I have been unable to find any dependable information on where to locate a place in or somewhat near Northwest Ohio (within 2ish hours driving) that is public access for targeting bullhead catfish, even when I called DNR they just gave me places they _thought_ would be good for bullhead catfish, but stated they really had no idea. I went to the Toussaint Wildlife access area (per DNR suggestion) and the only thing there that I was able to catch were channels and drums. I know how to fish for them, the problem is finding a place where they are abundant and easily found/caught, any help will be appreciated. Please only respond if you KNOW the area you are suggesting has them in abundance, thank you


----------



## hillbillybelownewphilly

Beach city dam has an abundance of bullheads.


----------



## winguy7

The dam ain't bad, but beach city backwaters are loaded.


----------



## no_luck_again

Sandusky Bay in late summer produces some larger bullhead in decent numbers


----------



## WombatMuffler

thanks all for your replies


----------



## WombatMuffler

Anyone else have any area near NW Ohio where they know from experience an area that I would be guaranteed to catch atleast a few of them?


----------



## Nightcrawler666

Any of the smaller creek/ river access points along rt. 2 have quite a few bullheads in them. Turtle creek access, toussaint river and even Metzgers marsh. I've caught a lot more at turtle creek access than the others, though it does have a sizable weekend crowd due to its convenient shoreline access and camping area right next to the water. Hope this helps.


----------



## WombatMuffler

Thanks all for your responses, if anyone has any other areas they know of from experience feel free to respond, thanks.


----------



## Nightcrawler666

WombatMuffler said:


> Thanks all for your responses, if anyone has any other areas they know of from experience feel free to respond, thanks.

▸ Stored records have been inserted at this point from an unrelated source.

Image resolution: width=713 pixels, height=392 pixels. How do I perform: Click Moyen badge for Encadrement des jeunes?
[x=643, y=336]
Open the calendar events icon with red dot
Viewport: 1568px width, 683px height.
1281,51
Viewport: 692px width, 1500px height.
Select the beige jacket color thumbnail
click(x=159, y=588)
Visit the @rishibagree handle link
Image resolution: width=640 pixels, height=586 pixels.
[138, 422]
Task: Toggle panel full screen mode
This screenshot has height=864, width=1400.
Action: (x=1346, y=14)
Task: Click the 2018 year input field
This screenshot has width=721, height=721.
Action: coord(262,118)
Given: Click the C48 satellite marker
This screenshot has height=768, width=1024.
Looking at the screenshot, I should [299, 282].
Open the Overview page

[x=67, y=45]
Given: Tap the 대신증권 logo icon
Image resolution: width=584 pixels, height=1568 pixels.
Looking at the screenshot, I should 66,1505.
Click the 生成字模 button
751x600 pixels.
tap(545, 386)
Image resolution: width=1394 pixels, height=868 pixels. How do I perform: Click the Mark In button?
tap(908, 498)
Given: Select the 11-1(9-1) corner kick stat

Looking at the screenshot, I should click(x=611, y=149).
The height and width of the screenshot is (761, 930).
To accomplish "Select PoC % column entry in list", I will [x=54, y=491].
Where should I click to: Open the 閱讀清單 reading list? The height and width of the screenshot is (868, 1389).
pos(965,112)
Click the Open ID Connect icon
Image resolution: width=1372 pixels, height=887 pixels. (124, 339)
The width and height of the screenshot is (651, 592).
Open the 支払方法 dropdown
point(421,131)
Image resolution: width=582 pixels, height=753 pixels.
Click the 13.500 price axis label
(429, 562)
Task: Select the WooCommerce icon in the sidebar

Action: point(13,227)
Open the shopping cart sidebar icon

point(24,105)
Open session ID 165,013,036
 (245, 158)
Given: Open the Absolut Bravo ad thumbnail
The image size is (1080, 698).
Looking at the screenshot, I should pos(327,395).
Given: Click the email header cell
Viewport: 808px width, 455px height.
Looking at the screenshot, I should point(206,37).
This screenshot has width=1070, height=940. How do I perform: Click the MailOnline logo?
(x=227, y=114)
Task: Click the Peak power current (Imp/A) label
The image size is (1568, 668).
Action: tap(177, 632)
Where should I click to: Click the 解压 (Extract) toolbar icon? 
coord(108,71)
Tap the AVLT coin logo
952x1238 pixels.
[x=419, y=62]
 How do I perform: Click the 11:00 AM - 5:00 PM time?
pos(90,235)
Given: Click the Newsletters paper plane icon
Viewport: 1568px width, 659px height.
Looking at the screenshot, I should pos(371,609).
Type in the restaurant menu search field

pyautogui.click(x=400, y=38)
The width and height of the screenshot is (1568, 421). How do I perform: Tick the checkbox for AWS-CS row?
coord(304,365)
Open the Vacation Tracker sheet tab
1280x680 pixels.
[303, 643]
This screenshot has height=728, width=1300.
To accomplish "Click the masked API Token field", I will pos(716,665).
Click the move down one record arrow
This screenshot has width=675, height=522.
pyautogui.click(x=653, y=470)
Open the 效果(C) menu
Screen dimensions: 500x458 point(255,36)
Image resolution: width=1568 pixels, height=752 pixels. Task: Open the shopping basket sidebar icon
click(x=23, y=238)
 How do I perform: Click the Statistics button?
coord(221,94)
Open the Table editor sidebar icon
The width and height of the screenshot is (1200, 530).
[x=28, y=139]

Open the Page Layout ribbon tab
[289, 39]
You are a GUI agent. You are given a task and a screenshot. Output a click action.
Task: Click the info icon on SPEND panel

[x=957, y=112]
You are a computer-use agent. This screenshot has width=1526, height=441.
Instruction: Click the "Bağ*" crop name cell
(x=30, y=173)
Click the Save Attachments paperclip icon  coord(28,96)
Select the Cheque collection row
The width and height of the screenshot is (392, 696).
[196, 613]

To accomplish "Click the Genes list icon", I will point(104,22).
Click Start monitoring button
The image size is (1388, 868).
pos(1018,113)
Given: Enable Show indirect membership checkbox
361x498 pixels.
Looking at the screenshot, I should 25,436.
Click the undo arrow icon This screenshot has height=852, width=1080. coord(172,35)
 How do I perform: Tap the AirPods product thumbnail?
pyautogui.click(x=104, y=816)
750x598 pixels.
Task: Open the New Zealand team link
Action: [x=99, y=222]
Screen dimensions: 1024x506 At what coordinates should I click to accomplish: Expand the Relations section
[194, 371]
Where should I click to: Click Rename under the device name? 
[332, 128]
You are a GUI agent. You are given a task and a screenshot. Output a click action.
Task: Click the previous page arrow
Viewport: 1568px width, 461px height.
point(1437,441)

No problemo. Good luck. Let us know how you do.


----------



## Gaius

I know it may be out of your range, but if you ever make it out to Mogadore Reservoir, hit the spot right by the parking lot on Congress Lake road. Bait up with hot dogs and you will slam bullheads. In fact just about anywhere on the lake you will slay them. I target channels and all I get are bullheads out of moggy. I must say that I usually keep a couple as the fry up real nice.


----------



## wolfenstein

I camped at fort firelands near Marblehead a few years ago and we caught lots of bullheads from shore in the back of the campgrounds. Not sure what body of water that is. Maybe part of east harbor


----------



## BigMha

Ladue Reservoir has a ton of them


----------



## WombatMuffler

Thanks everyone for all the information, still haven't had a chance to go check out the areas mentioned, so much rain coupled with work  , but I will keep you posted when I get a chance to go


----------



## afellure12

Gaius said:


> I know it may be out of your range, but if you ever make it out to Mogadore Reservoir, hit the spot right by the parking lot on Congress Lake road. Bait up with hot dogs and you will slam bullheads. In fact just about anywhere on the lake you will slay them. I target channels and all I get are bullheads out of moggy. I must say that I usually keep a couple as the fry up real nice.


How is Mogadore looking right about now with all this rain we've been having?


----------



## tkbiker

Wingfoot Lake is loaded with them also but located in NE Ohio.


----------